(Problem to work on):
Print the data from the line containing "Click the input" up to and including the line containing "Image resolution: width=1236", reproducing each line verbatim.

(Data in this exercise):

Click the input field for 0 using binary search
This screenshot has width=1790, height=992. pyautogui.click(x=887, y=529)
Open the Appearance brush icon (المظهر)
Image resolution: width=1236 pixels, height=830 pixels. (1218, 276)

...

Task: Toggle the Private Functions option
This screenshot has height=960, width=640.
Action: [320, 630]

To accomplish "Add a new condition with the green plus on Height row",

(Written answer):
Click the input field for 0 using binary search
This screenshot has width=1790, height=992. pyautogui.click(x=887, y=529)
Open the Appearance brush icon (المظهر)
Image resolution: width=1236 pixels, height=830 pixels. (1218, 276)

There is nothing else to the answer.